> Document passage
If you haven’t learned this yet, know that this is something indie writers and single parents live by. Rain drowns out park trips, people bail on you, computers die at the worst times, kids get sick. I have all these lovely deadlines for myself, but then things happen and I can’t realistically meet them. I have the best of intentions to get the whole kitchen cleaned up, and then I just can’t do that. Have back up plans, have contingency funds if you can save them up. If you can do it at all, start saving towards a $1,000 emergency fund. Plan for everything to go to shit, basically, and don’t feel like a failure when it does.

You can learn as much as you want, and you will still never feel like you know what you’re doing

And there is so much to learn! Countless books, blogs, classes, podcasts and magazines about indie writing and single parenting. You could start reading right now and never get through all of the information. (Theoretically. Really, when you break down all of this information, it’s usually the same info again and again.)

I learn everything I can, especially now while I’m still learning to be an indie writer. I still don’t feel like I know what I’m doing. I’ve been a mom for 12 years now. I still don’t feel like I know what I’m doing. It’s an anxiety that I will never get over.

> Brief 1
In the records, rewrite the lines from the line with "Describe the element" to the line with "at that location.", changing "screenshot" to "image" and keeping everything else the same, with the pictures left out.
These records are unrelated to the passage above.

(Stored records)
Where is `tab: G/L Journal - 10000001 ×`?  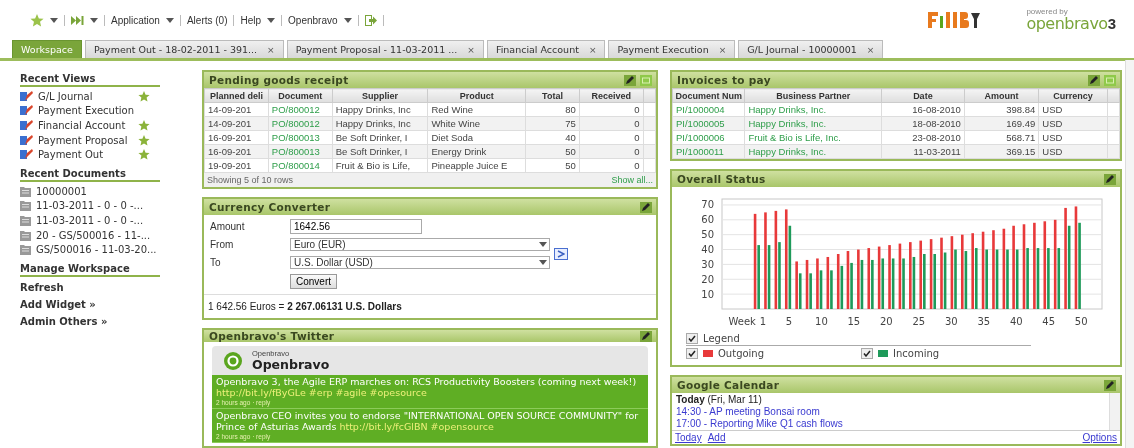 tab: G/L Journal - 10000001 × is located at coordinates (811, 49).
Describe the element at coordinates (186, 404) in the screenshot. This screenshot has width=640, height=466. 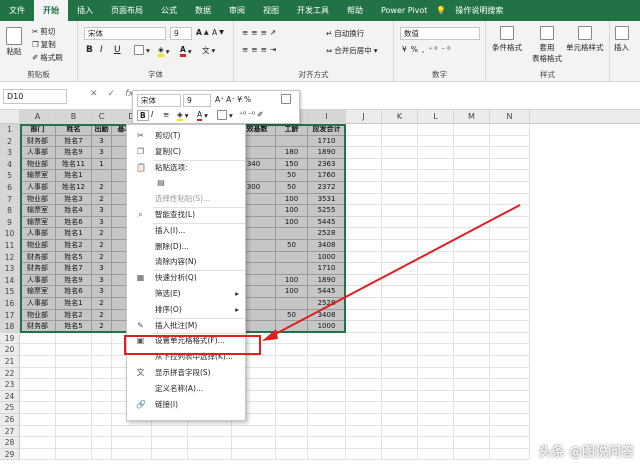
I see `context-menu-item-17: 🔗 链接(I)` at that location.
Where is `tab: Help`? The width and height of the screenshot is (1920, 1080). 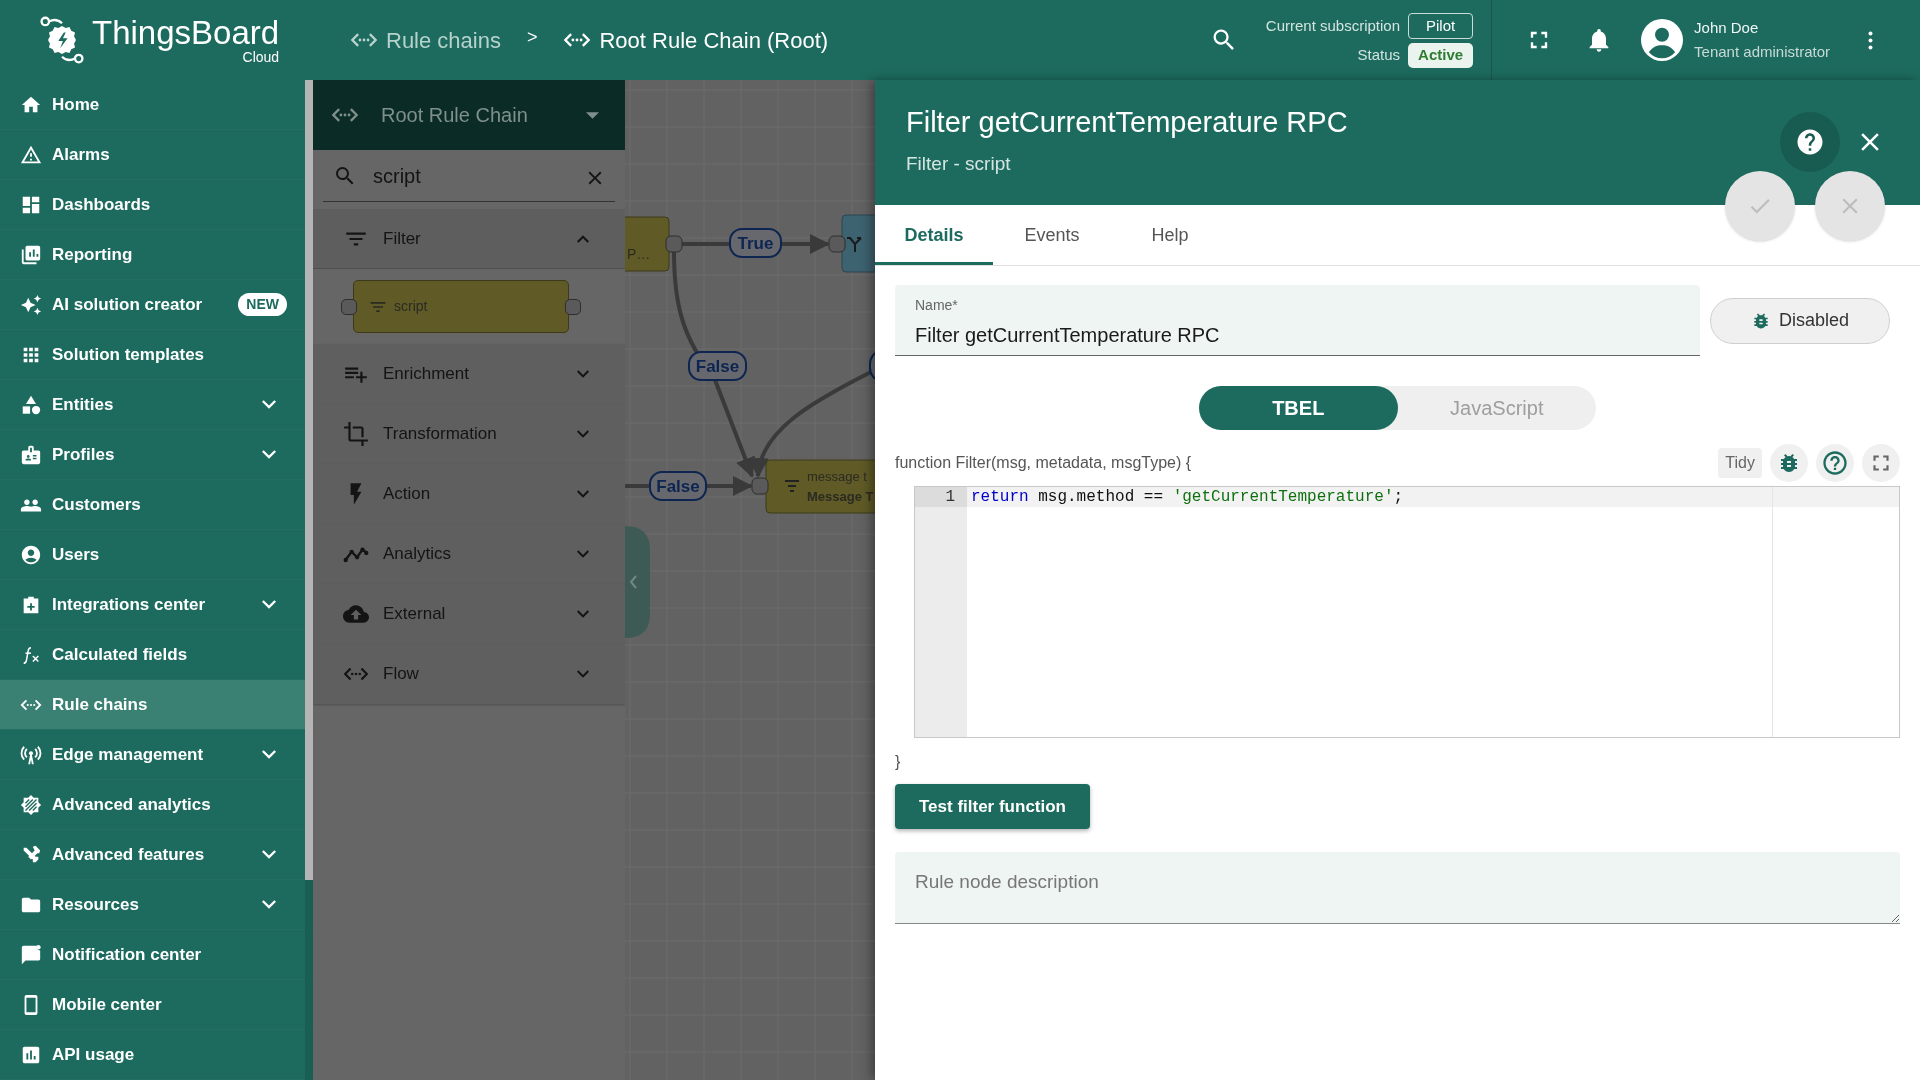 tab: Help is located at coordinates (1170, 235).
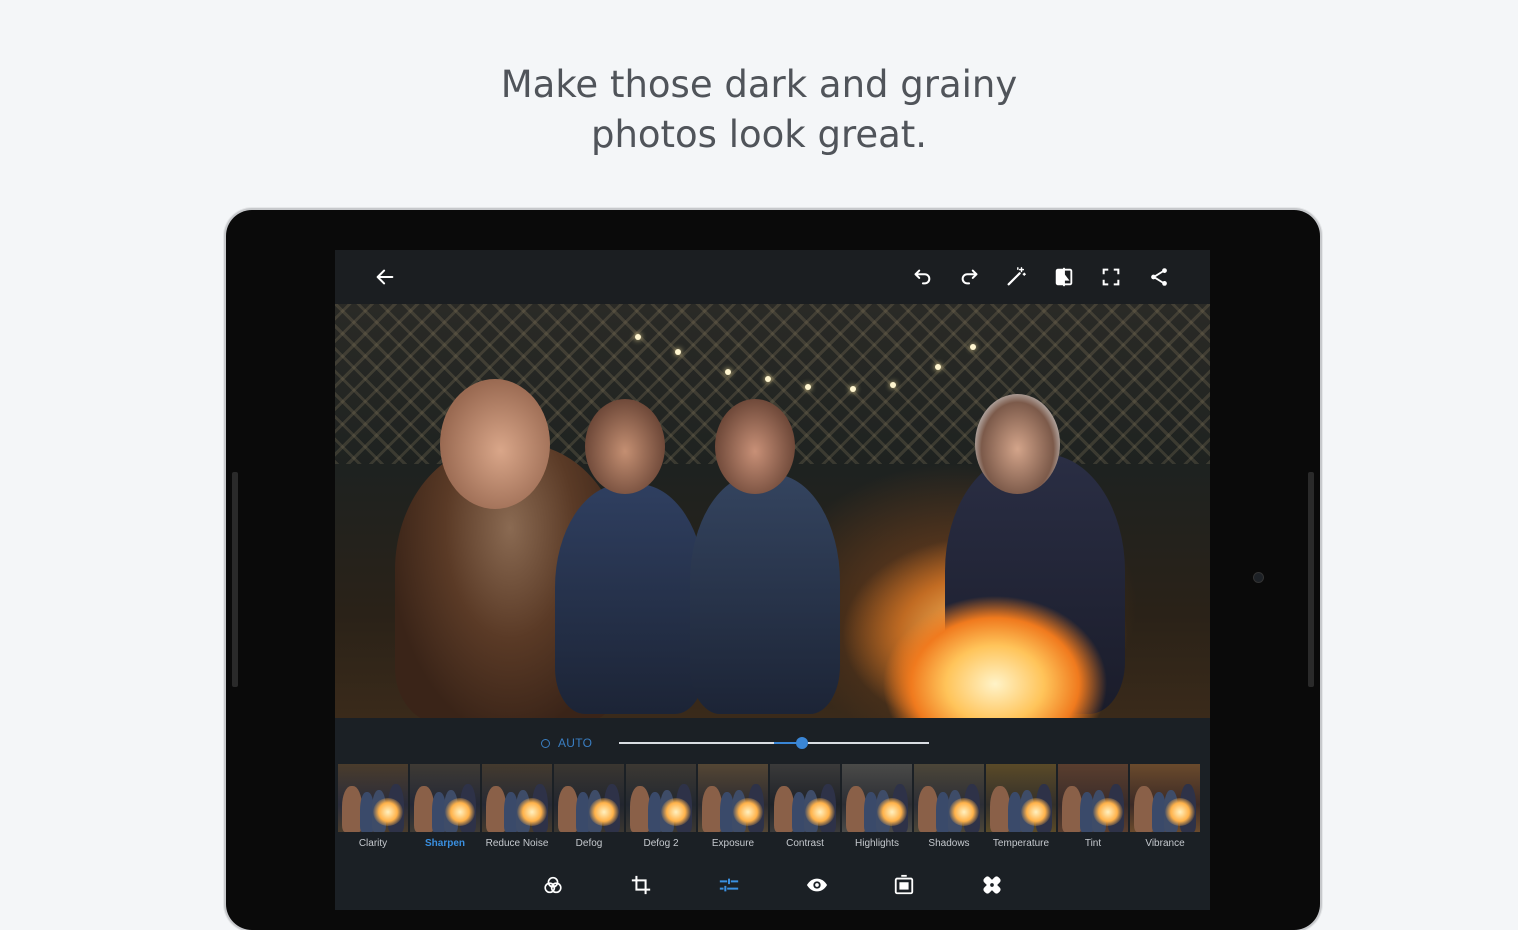  I want to click on preset-item: Clarity, so click(373, 810).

> Brief 2
Copy from "And there is" to "again and again.)" in the passage on indie writing and single parenting.

> Task result 1
Describe the element at coordinates (186, 404) in the image. This image has width=640, height=466. 
I see `context-menu-item-17: 🔗 链接(I)` at that location.

> Task result 2
And there is so much to learn! Countless books, blogs, classes, podcasts and magazines about indie writing and single parenting. You could start reading right now and never get through all of the information. (Theoretically. Really, when you break down all of this information, it’s usually the same info again and again.)